I've been struggling with this for over an hour now and I still have no good results, the question is as follows:
What's the probability of getting all the numbers from $1$ to $6$ by rolling $10$ dice simultaneously?
Can you give any hints or solutions? This problem seems really simple but I feel like I'm blind to the solution.
The way I see this problem, I'd consider two finite sets, namely the set comprised by the $10$ dice (denoted by $\Theta$) and the set of all the possible outcomes (denoted by $\Omega$), in this particular situation, the six faces of the dice.
Therefore, the apparent ambiguity of the problem is significantly reduced by considering all possible mappings of the form $f:\Theta \mapsto \Omega$ that are surjective. Why exactly surjection ?
Recall that the definition of surjection implies that all values in the codomain must be hit at least once through the mapping of elements in the domain of the function. Under the circumstance, it's exactly what we're interested in, since we want to exclusively count all instances in which all the possible $6$ faces appear .

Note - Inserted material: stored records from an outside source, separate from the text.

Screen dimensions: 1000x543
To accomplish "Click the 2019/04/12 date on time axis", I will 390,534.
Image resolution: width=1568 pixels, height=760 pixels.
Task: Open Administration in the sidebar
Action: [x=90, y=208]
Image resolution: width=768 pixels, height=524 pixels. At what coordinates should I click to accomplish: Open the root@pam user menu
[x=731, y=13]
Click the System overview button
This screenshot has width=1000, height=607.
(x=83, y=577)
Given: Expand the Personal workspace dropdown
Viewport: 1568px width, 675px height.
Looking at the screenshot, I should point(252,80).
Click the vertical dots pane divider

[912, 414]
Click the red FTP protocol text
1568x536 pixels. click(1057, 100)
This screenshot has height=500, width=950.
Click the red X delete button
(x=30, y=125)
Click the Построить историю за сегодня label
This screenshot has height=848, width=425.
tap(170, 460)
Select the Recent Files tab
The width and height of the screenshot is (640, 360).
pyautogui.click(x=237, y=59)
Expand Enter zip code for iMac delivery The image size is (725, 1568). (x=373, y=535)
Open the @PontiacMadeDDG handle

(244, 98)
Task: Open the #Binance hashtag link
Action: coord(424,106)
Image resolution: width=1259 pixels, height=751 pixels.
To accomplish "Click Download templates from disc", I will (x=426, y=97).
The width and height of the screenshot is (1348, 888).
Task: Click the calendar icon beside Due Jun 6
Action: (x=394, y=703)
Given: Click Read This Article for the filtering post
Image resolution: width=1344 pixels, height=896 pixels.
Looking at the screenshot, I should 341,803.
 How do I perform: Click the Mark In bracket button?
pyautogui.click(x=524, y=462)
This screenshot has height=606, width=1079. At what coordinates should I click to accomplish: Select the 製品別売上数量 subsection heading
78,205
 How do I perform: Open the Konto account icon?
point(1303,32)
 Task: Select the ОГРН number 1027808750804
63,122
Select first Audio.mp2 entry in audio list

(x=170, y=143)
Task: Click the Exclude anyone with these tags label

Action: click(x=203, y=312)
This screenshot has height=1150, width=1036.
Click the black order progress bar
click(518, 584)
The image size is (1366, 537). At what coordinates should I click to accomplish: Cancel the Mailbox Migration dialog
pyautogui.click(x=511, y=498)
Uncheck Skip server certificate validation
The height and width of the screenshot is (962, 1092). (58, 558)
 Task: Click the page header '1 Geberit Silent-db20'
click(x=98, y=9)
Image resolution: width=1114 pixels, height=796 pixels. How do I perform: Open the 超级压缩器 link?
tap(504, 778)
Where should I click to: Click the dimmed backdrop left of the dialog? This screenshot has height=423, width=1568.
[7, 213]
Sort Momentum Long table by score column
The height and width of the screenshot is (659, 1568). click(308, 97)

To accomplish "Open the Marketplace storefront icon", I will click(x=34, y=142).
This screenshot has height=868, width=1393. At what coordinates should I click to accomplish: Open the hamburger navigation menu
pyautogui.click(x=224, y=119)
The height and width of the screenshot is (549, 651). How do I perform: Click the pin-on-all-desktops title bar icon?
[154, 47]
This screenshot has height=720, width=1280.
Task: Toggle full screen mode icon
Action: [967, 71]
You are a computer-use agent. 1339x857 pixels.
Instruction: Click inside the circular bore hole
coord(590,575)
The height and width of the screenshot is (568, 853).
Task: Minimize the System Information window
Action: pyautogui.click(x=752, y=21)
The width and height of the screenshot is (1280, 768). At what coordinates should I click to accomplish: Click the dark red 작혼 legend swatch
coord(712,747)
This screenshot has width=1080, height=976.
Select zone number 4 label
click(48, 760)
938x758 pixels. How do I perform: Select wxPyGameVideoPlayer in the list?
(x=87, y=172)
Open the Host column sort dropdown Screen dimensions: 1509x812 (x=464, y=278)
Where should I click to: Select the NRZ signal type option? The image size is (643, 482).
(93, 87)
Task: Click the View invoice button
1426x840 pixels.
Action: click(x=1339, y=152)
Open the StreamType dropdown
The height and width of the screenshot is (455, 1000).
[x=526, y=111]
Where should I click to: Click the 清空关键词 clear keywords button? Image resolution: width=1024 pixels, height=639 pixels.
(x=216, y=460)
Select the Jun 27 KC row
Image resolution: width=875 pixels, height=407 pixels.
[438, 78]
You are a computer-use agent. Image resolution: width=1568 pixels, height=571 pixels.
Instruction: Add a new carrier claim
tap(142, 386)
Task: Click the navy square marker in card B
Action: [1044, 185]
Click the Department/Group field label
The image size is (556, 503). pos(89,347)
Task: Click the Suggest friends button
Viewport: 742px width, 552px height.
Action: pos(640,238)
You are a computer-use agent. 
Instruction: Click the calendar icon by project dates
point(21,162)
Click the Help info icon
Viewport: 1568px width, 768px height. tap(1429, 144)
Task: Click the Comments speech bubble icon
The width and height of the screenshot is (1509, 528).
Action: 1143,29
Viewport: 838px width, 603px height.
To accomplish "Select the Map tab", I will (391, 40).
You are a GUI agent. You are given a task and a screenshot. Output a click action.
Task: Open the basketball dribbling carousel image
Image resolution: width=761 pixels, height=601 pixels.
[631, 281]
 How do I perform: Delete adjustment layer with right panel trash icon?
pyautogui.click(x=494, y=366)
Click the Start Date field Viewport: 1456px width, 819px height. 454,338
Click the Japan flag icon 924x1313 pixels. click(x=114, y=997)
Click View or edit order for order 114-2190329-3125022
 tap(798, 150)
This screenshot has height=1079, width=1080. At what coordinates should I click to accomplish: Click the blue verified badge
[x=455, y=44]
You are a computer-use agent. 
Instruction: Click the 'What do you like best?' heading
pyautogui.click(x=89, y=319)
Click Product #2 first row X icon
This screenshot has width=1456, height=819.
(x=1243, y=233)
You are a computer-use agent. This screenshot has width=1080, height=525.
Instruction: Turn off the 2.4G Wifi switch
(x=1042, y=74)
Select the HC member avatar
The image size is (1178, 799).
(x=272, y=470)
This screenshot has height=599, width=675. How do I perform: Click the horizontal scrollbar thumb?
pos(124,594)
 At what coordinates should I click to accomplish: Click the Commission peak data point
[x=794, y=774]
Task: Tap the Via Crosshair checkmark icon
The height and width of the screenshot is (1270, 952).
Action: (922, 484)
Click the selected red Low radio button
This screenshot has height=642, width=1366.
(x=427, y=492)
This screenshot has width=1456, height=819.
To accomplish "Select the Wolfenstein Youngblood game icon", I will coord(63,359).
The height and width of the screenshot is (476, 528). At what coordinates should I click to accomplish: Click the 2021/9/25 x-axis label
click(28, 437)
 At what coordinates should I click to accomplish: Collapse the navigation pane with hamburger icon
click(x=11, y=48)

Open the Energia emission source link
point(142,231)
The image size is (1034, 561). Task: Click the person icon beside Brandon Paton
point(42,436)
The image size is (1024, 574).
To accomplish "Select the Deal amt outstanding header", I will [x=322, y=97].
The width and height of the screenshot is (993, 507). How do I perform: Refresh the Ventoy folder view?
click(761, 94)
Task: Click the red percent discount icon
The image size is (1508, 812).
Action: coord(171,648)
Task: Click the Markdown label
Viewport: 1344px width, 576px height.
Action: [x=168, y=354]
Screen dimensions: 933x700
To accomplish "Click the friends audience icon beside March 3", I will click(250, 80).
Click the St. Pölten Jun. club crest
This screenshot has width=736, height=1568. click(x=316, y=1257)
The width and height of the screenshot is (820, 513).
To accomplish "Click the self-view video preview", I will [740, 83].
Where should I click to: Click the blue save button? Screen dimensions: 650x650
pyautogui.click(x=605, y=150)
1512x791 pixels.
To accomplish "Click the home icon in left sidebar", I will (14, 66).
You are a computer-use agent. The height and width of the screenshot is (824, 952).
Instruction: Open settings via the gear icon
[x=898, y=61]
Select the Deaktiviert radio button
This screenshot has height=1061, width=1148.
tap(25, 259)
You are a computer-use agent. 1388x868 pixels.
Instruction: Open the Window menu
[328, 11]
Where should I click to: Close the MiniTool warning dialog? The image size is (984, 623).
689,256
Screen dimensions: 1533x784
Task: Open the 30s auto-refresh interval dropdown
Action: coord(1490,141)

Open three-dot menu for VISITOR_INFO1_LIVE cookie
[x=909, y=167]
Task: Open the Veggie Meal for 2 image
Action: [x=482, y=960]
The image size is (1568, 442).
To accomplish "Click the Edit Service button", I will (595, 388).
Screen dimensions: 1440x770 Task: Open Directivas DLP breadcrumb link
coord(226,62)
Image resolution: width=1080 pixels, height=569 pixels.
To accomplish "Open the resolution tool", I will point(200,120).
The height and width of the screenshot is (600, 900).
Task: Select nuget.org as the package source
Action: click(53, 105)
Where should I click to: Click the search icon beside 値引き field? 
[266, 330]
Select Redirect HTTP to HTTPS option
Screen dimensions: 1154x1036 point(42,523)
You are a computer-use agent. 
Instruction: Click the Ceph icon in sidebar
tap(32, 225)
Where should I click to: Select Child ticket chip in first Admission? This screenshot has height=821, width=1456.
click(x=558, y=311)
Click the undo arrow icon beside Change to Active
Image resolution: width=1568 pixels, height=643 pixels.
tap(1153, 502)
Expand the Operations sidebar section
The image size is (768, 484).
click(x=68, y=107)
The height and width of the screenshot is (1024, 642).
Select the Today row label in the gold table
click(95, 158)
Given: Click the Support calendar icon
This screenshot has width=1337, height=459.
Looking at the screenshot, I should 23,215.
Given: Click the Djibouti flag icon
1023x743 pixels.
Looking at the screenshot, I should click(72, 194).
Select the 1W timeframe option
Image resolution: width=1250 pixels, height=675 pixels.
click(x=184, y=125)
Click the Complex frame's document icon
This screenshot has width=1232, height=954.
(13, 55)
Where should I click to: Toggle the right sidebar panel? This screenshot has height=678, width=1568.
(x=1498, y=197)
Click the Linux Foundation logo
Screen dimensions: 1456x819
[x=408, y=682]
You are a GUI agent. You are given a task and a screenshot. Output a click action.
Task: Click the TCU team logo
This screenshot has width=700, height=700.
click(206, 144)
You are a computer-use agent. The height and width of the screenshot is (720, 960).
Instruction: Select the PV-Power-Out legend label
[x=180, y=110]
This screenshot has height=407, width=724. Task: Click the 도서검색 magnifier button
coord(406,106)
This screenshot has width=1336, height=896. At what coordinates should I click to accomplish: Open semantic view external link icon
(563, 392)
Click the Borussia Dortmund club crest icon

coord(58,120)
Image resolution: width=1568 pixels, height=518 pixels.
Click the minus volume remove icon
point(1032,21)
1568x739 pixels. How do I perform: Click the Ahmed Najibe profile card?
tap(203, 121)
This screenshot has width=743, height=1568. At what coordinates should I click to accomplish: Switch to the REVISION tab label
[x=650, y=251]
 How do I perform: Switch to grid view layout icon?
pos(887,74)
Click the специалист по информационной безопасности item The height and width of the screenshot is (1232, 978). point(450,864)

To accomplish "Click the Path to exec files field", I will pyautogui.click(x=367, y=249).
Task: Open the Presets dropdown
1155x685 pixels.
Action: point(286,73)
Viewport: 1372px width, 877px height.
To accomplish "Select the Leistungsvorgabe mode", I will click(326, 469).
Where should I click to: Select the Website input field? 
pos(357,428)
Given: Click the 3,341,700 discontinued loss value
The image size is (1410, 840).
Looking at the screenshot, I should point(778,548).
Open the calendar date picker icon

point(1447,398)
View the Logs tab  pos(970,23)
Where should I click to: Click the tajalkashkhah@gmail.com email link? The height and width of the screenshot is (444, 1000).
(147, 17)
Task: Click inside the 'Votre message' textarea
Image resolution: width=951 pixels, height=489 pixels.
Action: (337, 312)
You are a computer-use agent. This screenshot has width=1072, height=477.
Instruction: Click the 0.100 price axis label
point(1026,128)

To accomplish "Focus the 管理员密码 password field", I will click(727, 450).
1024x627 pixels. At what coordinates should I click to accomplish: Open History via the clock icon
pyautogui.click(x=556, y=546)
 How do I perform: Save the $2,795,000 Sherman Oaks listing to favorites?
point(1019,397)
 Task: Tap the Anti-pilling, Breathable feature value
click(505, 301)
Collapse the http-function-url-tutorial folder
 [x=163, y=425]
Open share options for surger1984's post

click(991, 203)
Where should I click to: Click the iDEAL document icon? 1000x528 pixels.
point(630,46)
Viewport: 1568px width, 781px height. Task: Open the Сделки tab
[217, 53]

The number of surjective mappings can be found using the following identity :
$$m^n - \binom {m} {1}(m-1)^n +\binom {m} {2}(m-2)^n-\binom {m} {3}(m-3)^n + \cdots $$
(where $m$ denotes the number of elements in $\Omega$ and $n$ the number of elements in $\Theta$ ).
Let $A$ represent the happy event, given the facts I've presented you should be able to get: $$Pr(A)=0.27$$
Hint:
If $X_{i}$ denotes the number of dice that show face $i$ then it equals:
$1-P\left[X_{1}=0\vee X_{2}=0\vee X_{3}=0\vee X_{4}=0\vee X_{5}=0\vee X_{6}=0\right]$
Now apply inclusion/exclusion.
edit:
It leads to:$$1-\binom{6}{1}\left(\frac{5}{6}\right)^{10}+\binom{6}{2}\left(\frac{4}{6}\right)^{10}-\binom{6}{3}\left(\frac{3}{6}\right)^{10}+\binom{6}{4}\left(\frac{2}{6}\right)^{10}-\binom{6}{5}\left(\frac{1}{6}\right)^{10}=\frac{38045 }{139968}$$